Em entrevista à Folha publicada no domingo (30), o ministro do Trabalho, Luiz Marinho, chamou Campos Neto de “empata gol” na economia e sugeriu que o Senado faça pressão sobre o presidente do BC.
Mauro Rochlin, professor da FGV (Fundação Getulio Vargas), vê a postura irredutível da autoridade monetária como reflexo desse “bombardeio”, que teria gerado um efeito contrário ao pretendido pelo governo.
“O Banco Central tem de mostrar que, de fato, é autônomo, que não se dobra a pressões e, portanto, faz a política monetária que achar mais adequada. Agora, a mais adequada é a que mostra que ele tem independência”, diz.
“Se esse debate todo não tivesse sido feito na cozinha, tivesse sido feito de maneira mais técnica, acho que nesse momento o Banco Central estaria mais à vontade para sinalizar uma flexibilização da política.”
O economista considera que a Selic foi ajustada em 13,75% ao ano em uma realidade muito diversa da atual e defende o afrouxamento da política monetária.
“Careceu uma recalibragem da taxa diante de um novo cenário, mesmo que a gente considere que houve um artificialismo na redução [da inflação de 2022], da canetada do governo Bolsonaro. Não vejo sentido em uma taxa Selic em 13,75%”, afirma.
O especialista se refere à mudança de alíquota do ICMS (Imposto sobre Circulação de Mercadorias e Serviços) sobre combustíveis, capitaneada pelo então presidente Jair Bolsonaro (PL) durante a corrida eleitoral.
“Que a gente talvez ainda precise de uma dose de taxa de juros um tanto elevada, ok, mas está exagerada. A gente tem uma taxa em um patamar incompatível”, diz.
Na direção oposta, parte dos economistas considera que o vigor da atividade econômica e a contínua piora das expectativas de inflação mostram que o cenário doméstico ainda inspira cuidados e justifica a postura mais cautelosa do Copom.
Leonardo Costa, economista da ASA Investments, destaca a força do mercado de trabalho mostrada pelos dados do Caged (Cadastro Geral de Empregados e Desempregados), divulgados na última quinta-feira (27). Em março, o Brasil gerou 195 mil empregos com carteira assinada -alta de 97,6% na comparação com o mesmo período de 2022.
“A gente continuou a ver piora das expectativas e o ritmo da atividade surpreendendo para cima. São motivadores que atrapalhariam a convergência da inflação. Se destaca o mercado de trabalho, com Caged muito forte na semana passada. E houve uma piora na média de núcleos de inflação”, afirmou.
Apesar da desaceleração dos preços indicada pelo IPCA-15 (Índice Nacional de Preços ao Consumidor Amplo 15), de 5,36% para 4,16% no acumulado de 12 meses, a inflação de serviços, que tem sido monitorada com atenção pelo BC, seguiu em um patamar alto em abril.
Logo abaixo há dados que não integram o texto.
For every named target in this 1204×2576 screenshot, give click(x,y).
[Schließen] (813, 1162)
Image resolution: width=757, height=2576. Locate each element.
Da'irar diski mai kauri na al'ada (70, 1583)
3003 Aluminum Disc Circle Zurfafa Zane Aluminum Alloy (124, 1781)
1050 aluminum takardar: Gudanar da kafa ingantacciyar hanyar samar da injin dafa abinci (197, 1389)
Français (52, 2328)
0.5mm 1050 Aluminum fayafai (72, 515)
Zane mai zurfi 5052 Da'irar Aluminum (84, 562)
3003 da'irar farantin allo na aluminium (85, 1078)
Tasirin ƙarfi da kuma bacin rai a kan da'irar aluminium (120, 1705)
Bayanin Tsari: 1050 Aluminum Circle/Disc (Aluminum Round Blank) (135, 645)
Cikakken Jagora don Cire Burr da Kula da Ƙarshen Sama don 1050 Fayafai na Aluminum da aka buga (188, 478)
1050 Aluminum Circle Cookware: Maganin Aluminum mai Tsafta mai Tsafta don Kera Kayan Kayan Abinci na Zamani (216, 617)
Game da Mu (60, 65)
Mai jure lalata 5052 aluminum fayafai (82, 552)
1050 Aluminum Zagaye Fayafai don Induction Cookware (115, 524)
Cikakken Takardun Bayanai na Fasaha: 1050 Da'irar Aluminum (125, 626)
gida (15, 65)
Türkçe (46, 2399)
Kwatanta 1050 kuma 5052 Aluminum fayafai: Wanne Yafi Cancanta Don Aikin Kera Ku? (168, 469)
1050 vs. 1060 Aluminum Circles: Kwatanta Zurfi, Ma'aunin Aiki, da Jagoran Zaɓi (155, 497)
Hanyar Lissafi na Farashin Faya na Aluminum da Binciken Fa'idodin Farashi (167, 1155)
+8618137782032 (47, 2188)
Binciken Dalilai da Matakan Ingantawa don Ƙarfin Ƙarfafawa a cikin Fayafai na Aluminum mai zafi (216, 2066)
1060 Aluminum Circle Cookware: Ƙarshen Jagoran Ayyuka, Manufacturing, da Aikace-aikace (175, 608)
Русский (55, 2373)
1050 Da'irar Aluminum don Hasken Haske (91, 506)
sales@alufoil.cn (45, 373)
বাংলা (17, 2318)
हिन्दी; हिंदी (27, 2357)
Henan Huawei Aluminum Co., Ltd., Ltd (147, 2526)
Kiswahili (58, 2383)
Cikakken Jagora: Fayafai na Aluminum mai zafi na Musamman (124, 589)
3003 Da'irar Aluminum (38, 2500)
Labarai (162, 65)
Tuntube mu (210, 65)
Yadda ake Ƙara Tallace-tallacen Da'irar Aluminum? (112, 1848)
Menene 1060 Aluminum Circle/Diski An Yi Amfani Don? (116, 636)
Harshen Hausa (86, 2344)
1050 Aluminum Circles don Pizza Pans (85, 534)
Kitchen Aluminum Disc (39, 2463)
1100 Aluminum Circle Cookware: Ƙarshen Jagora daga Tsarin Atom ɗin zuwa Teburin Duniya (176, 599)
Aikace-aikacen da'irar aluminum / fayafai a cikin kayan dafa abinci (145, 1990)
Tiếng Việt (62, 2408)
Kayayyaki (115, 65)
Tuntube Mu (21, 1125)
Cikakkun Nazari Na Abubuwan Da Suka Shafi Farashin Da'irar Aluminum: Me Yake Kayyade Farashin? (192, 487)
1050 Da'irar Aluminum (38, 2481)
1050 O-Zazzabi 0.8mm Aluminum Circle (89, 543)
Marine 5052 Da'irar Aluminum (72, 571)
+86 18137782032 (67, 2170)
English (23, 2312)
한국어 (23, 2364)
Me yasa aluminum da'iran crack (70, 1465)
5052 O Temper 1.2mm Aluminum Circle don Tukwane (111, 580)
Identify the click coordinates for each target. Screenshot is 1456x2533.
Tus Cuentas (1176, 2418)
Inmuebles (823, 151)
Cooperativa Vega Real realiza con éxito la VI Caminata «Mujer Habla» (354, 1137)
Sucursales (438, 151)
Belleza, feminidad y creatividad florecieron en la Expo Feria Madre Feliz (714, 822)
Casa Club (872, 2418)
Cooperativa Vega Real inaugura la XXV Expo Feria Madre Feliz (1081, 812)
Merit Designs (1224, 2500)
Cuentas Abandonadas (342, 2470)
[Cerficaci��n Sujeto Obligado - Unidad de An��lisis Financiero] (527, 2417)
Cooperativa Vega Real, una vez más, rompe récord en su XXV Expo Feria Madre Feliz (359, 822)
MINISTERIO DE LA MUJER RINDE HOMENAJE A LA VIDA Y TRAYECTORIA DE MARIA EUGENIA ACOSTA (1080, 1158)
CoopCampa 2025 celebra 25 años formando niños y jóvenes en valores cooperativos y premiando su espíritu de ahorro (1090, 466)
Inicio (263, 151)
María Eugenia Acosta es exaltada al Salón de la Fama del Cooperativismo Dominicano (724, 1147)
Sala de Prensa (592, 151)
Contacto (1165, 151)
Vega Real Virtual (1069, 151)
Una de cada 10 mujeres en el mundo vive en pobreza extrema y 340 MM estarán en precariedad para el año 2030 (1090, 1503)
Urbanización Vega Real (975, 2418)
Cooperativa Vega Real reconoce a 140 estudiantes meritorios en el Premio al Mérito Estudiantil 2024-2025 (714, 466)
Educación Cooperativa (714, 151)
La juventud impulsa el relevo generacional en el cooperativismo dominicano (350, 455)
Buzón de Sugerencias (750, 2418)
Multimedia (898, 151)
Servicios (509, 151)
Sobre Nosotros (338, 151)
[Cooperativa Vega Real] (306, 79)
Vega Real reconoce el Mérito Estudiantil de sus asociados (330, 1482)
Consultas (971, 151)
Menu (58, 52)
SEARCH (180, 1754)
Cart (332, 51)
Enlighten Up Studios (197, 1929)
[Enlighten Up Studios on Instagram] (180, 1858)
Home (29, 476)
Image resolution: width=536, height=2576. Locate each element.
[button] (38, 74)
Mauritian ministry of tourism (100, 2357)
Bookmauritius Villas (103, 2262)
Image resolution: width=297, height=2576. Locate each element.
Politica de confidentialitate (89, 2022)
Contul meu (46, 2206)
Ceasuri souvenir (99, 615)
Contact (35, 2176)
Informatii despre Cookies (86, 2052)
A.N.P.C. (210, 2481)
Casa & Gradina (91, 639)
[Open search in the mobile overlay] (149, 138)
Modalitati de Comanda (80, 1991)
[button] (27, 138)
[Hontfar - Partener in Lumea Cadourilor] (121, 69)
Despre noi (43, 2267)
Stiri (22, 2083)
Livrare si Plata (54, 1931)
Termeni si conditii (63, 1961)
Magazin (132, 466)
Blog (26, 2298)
Costa ressalta ainda que a reoneração de impostos sobre combustíveis fará a inflação voltar a acelerar no terceiro trimestre e ficar longe do teto da meta de 4,75% para este ano -definida pelo CMN (Conselho Monetário Nacional). Segundo ele, a manutenção dos juros “parece bastante razoável” dado o ambiente doméstico.
Maurício Oreng, superintendente de pesquisa macroeconômica do Santander, também não vê exagero no patamar de juros sustentado pelo BC e defende que a autoridade monetária trabalhe pela manutenção de um ambiente de inflação baixa para que o Brasil cresça de forma sustentável.
“O BC precisa de política monetária contracionista para fazer com que a atividade perca dinamismo. Infelizmente, é assim que funciona. Precisa criar ociosidade na economia para gerar espaço para a redução de uma inflação mais cíclica, inflação de demanda”, afirmou.
Quanto ao cenário fiscal, desde a reunião de março, a principal mudança foi a apresentação da proposta do arcabouço para substituir o teto de gastos. A nova regra foi entregue ao Congresso, mas a tramitação ainda não avançou na Câmara dos Deputados. Para o economista do Santander, ainda há muita incerteza no cenário.
“A gente não sabe ainda o desenho final da legislação. O Copom na última reunião deu a pista de como vai incorporar arcabouço na política monetária, falando que a conexão tem que ser feita através das expectativas de inflação, das projeções de dívida e dos preços de ativos”, ressalta.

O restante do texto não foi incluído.